Content
Introduction
ATO Entry Pages
ATO Browser Data
ATO Top 100 Keywords
Link to project on GitHUB
Link to project on RPub
In this report we will work with some publicly available data from the Australian Government.
The Australian Taxation Office (ATO) provided some of its web log data for GovHack 2014. It is available on the Australian Government’s data sharing web site and specifically within the ATO Web Analytics section.
Loading necessary libraries:
library(rattle) # normVarNames().
library(stringr) # String manpiulation.
library(tidyr) # Tidy the dataset.
library(dplyr) # Data manipulation.
library(ggplot2) # Visualise data.
library(scales) # Include commas in numbers.
library(directlabels) # Dodging labels for ggplot2.
Loading dataset:
ds <- read.csv('Entry pages by month and traffic source - July 2013 to April 2014.csv')
Variable names simplifying:
names(ds) <- normVarNames(names(ds))
names(ds)
## [1] "entry_page" "month" "source" "views" "visits"
We can now explore some of the characteristics of the dataset:
dim(ds) # Datasets dimensions
## [1] 207118 5
summary(ds[-1]) # Datasets summary
## month source views visits
## 14-Apr :23324 External:144400 Min. : 1 Min. : 1.0
## 13-Jul :23067 Internal: 62718 1st Qu.: 4 1st Qu.: 1.0
## 13-Aug :22849 Median : 18 Median : 4.0
## 13-Oct :22736 Mean : 1019 Mean : 169.2
## 13-Nov :22478 3rd Qu.: 88 3rd Qu.: 20.0
## 13-Sep :21084 Max. :9106745 Max. :1349083.0
## (Other):71580
The variable month appears to report the month and year. The source looks to record, presumably, whether the person browsing is external to the ATO or internal to the ATO. For an entry point the views looks to report the number of views for that month (and broken down between internal and external views). Similarly for visits.

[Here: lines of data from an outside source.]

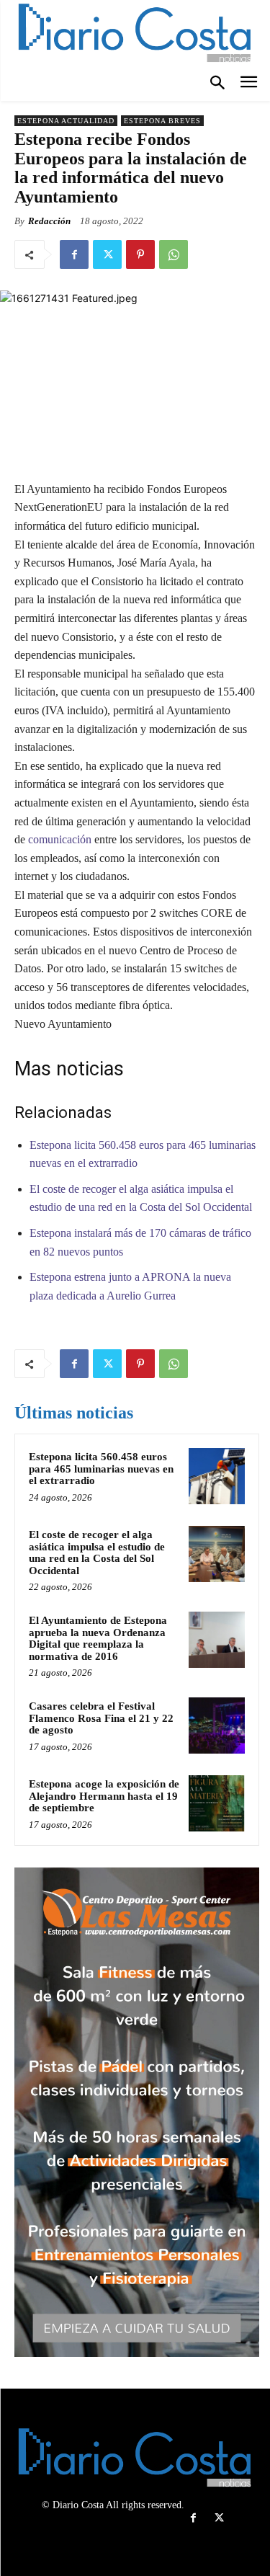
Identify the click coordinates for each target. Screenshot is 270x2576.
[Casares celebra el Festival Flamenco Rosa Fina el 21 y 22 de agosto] (217, 1725)
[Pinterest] (140, 254)
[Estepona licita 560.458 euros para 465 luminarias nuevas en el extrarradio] (217, 1476)
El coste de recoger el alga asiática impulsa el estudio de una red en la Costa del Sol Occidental (97, 1552)
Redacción (49, 221)
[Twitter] (107, 254)
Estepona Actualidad (65, 121)
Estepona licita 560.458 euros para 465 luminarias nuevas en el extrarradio (101, 1468)
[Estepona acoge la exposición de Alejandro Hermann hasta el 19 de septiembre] (217, 1803)
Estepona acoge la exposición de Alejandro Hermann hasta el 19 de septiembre (104, 1795)
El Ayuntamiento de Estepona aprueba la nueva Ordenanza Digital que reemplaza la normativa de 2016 (98, 1638)
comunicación (59, 839)
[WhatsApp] (173, 254)
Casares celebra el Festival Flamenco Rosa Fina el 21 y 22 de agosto (101, 1718)
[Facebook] (74, 254)
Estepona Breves (162, 121)
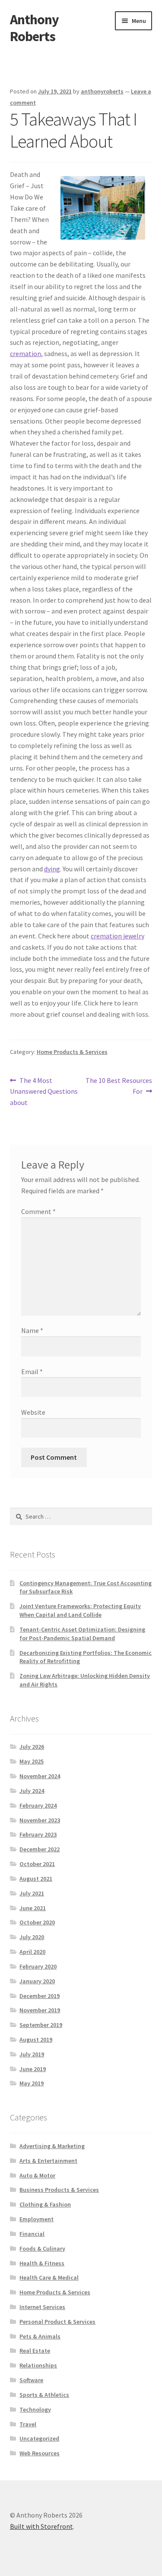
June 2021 (32, 1908)
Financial (31, 2234)
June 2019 (32, 2069)
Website (33, 1412)
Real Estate (34, 2350)
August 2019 (35, 2039)
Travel (27, 2424)
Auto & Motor (37, 2175)
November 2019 (39, 2010)
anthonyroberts (102, 91)
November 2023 (39, 1820)
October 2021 (37, 1864)
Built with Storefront (41, 2526)
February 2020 (38, 1966)
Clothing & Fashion (45, 2204)
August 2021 (35, 1878)
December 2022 (39, 1849)
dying (52, 868)
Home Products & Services (72, 1052)
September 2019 (40, 2025)
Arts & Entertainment (48, 2161)
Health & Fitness (41, 2263)
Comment (38, 1211)
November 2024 (39, 1776)
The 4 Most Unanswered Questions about (44, 1091)
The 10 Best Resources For (118, 1086)
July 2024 (31, 1791)
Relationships (38, 2365)
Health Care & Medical (49, 2277)
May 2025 (31, 1761)
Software (31, 2380)
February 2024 (38, 1805)
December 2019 (39, 1996)
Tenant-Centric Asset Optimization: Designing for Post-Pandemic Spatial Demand (82, 1633)
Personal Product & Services (57, 2321)
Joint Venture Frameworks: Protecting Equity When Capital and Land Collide (80, 1610)
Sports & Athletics (44, 2395)
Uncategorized (39, 2438)
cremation (25, 353)
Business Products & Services (59, 2190)
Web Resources (39, 2453)
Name (32, 1330)
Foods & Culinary (42, 2248)
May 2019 (31, 2083)
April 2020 (32, 1952)
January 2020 (37, 1981)
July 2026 (31, 1747)
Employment (36, 2219)
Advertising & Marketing (52, 2146)
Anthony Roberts (34, 28)
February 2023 (38, 1834)
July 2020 (31, 1937)
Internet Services (42, 2307)
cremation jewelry (117, 935)
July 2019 (31, 2054)
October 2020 (37, 1922)
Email (32, 1371)
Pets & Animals (39, 2336)
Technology (35, 2409)
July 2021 (31, 1893)
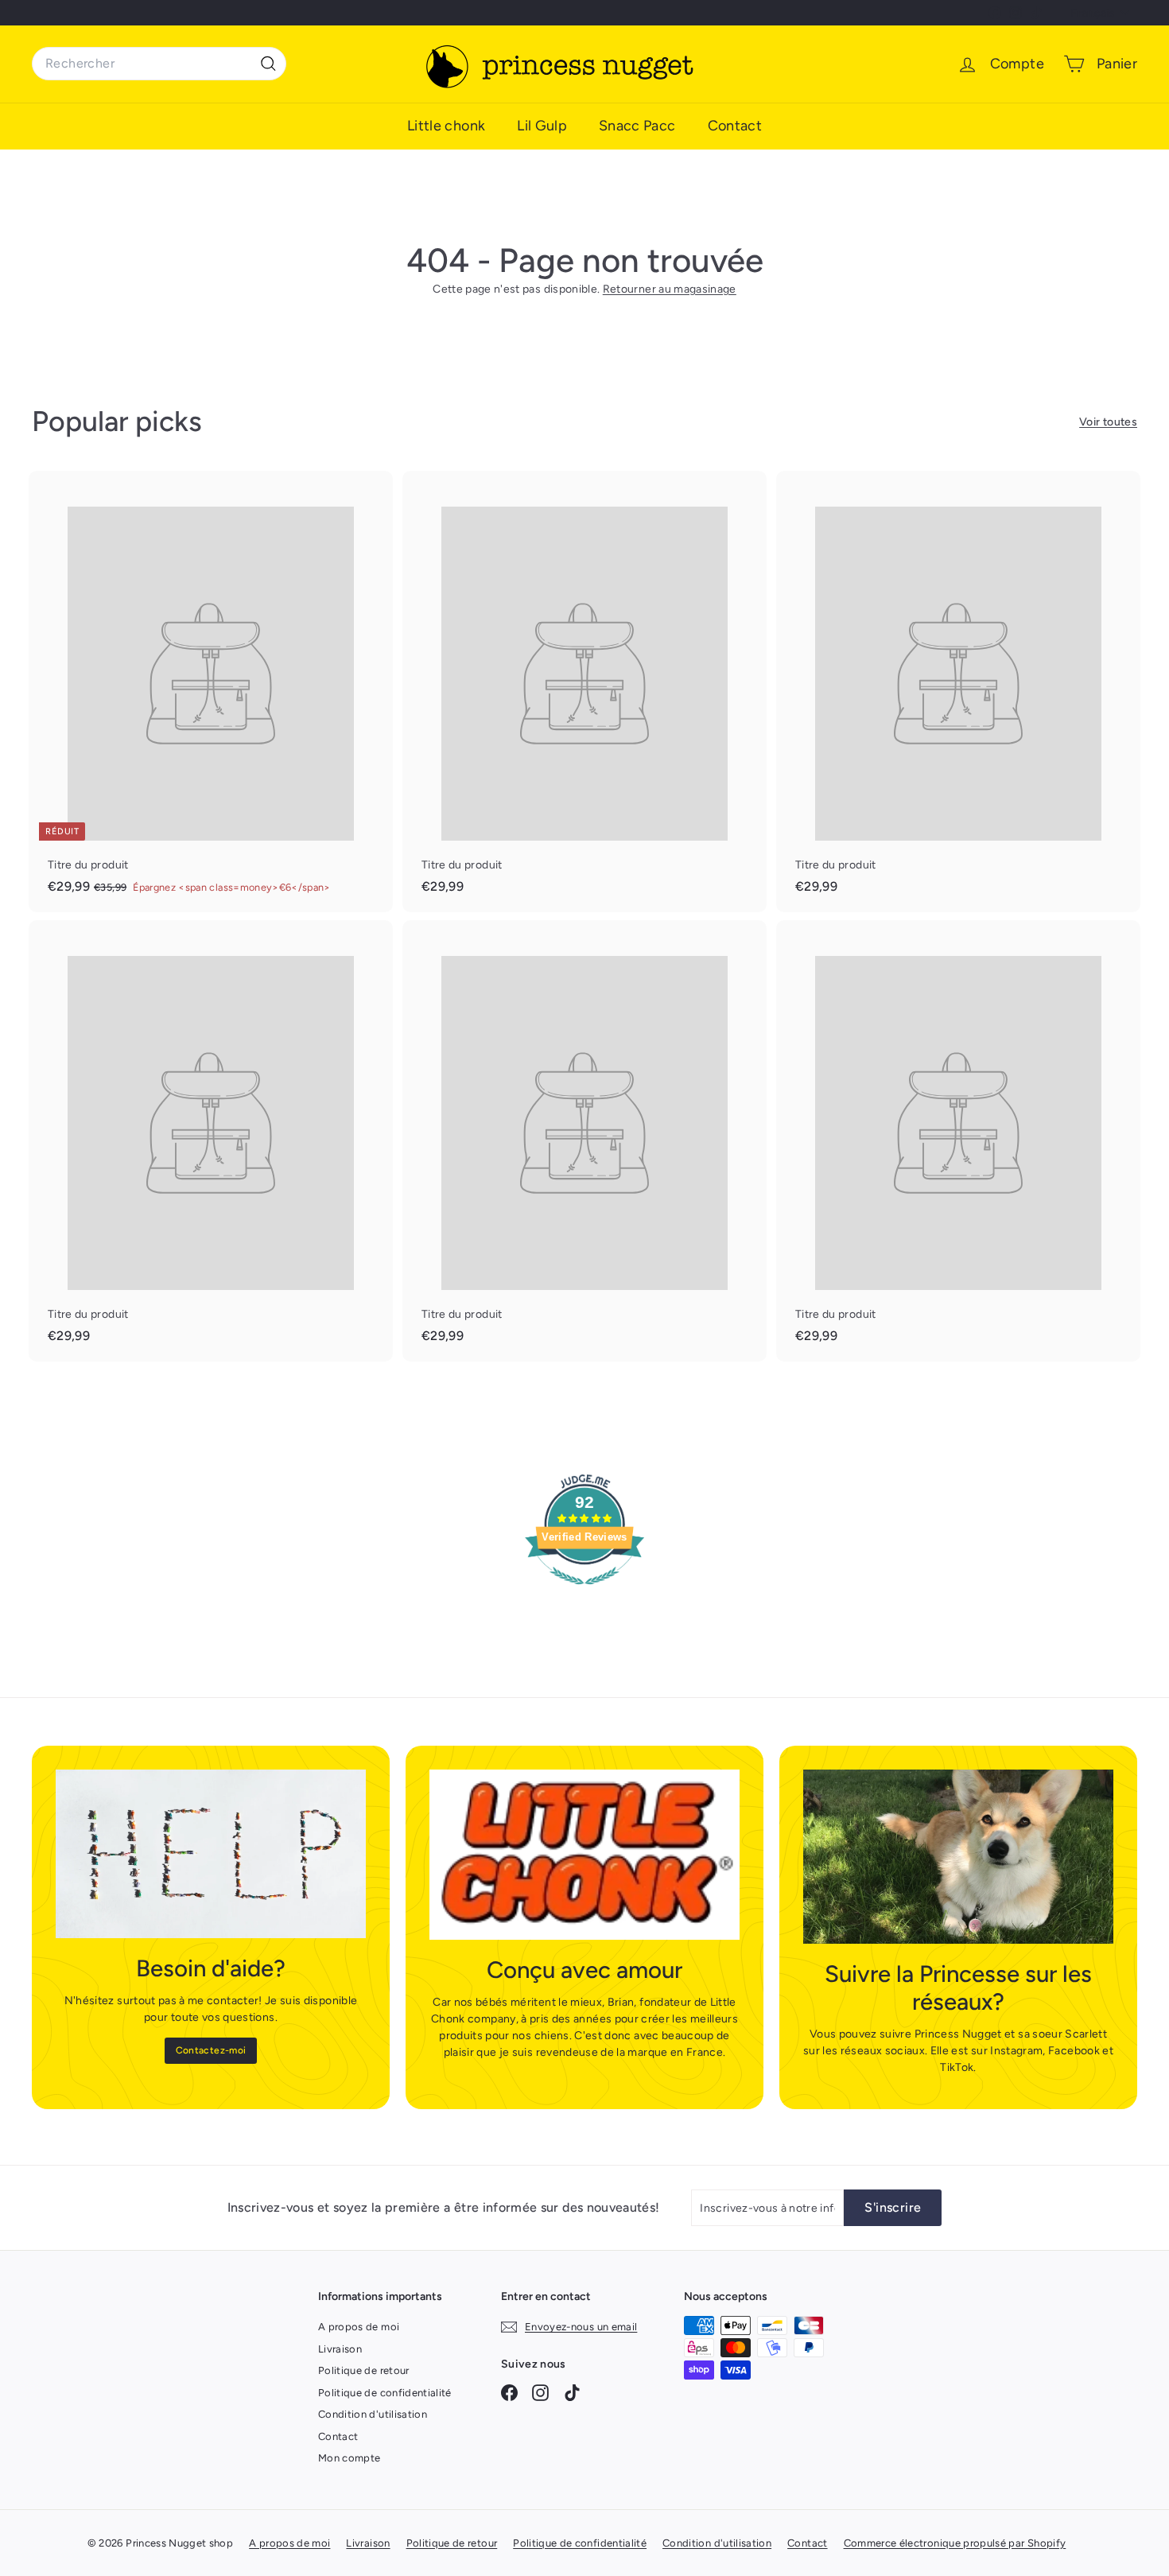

Quantity of different entry points:
length(levels(ds$entry_page))
## [1] 33260
So, out of the 207,118, there are 33,260 different entry points.
The total number of views/visits to the ATO website:
format(sum(ds$views), big.mark=",") # The total number of views
## [1] "211,110,271"
format(sum(ds$visits), big.mark=",") # The total number of visits
## [1] "35,050,249"
Explore the views/visits per month:
ds %>%
group_by(month) %>%
summarise(views=sum(views), visits=sum(visits)) %>%
gather(type, count, -month) %>%
ggplot(aes(x=month, y=count, fill=type)) +
geom_bar(stat="identity", position="dodge") +
scale_y_continuous(labels=comma) +
labs(fill="Type", x="Month", y="Count") +
theme(axis.text.x=element_text(angle=45, hjust=1))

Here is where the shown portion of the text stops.